— What is required —
Set each record down exactly, excluding all images.

— Provided entries —
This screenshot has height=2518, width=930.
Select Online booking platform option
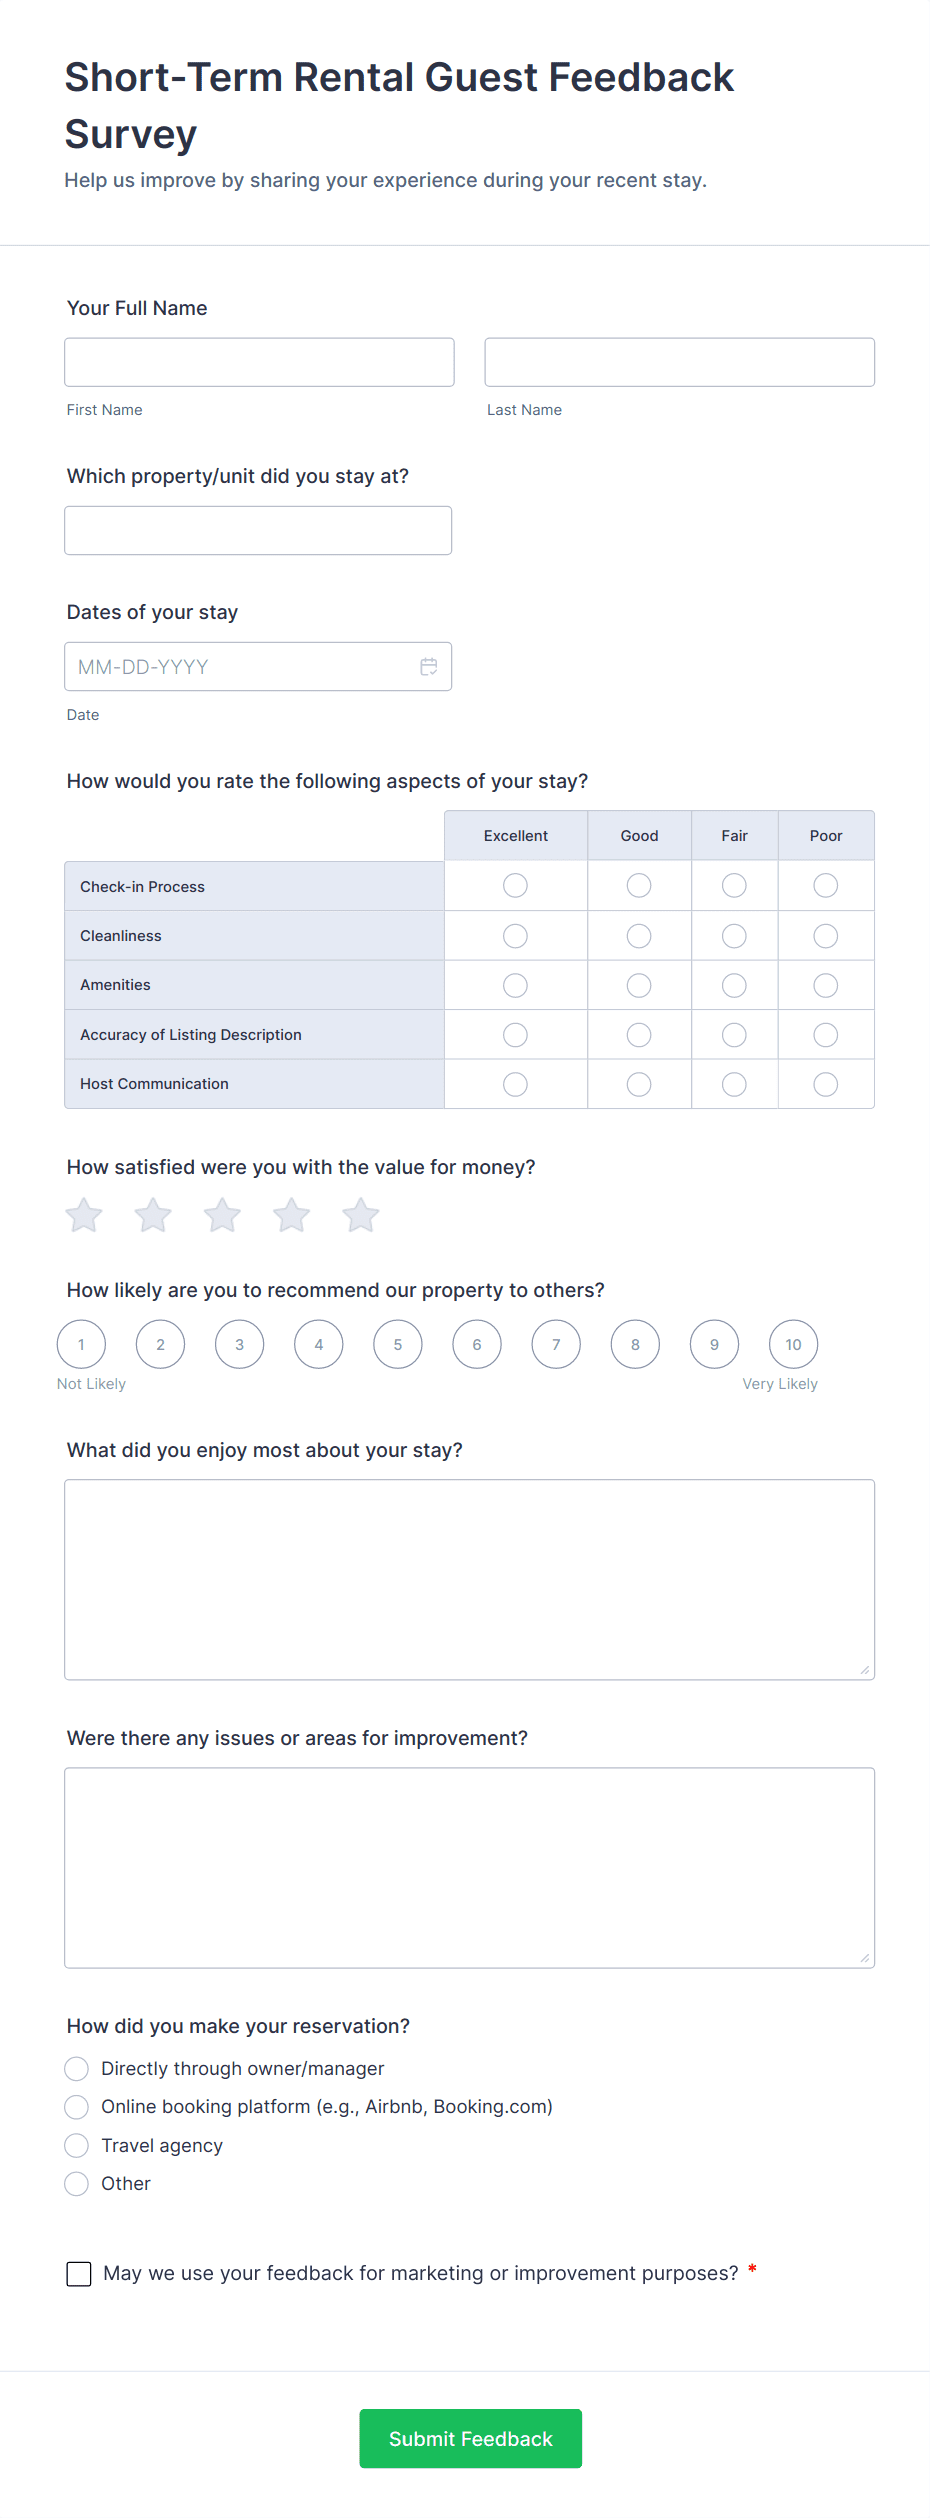[77, 2107]
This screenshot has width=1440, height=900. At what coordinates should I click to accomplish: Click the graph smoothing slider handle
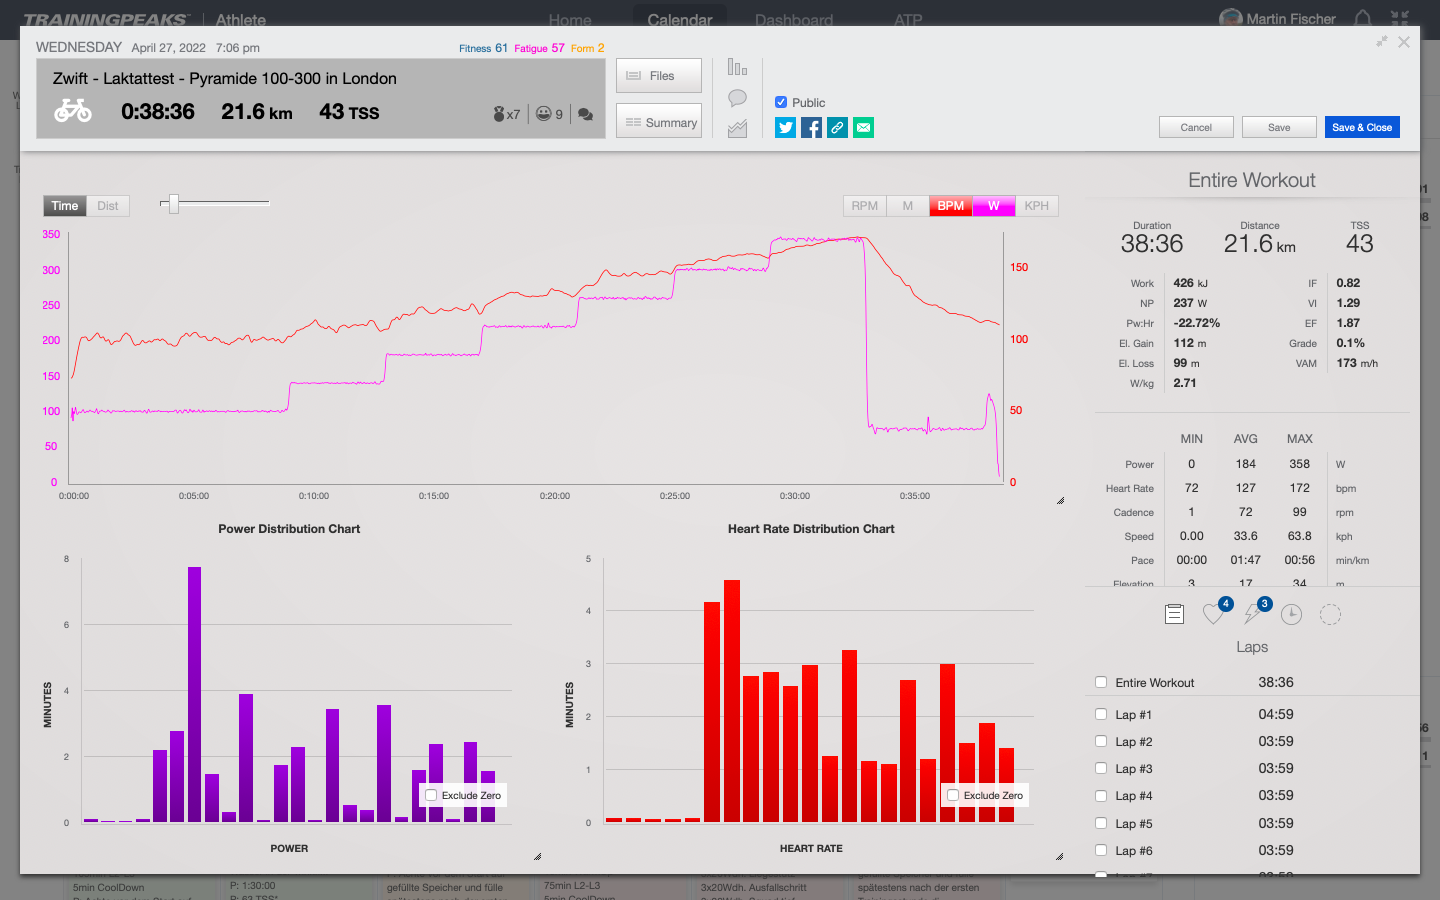coord(173,204)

— Solution for this exercise —
This screenshot has height=2518, width=930.
Select Online booking platform option
[77, 2107]
This screenshot has width=1440, height=900. At what coordinates should I click to accomplish: Click the graph smoothing slider handle
coord(173,204)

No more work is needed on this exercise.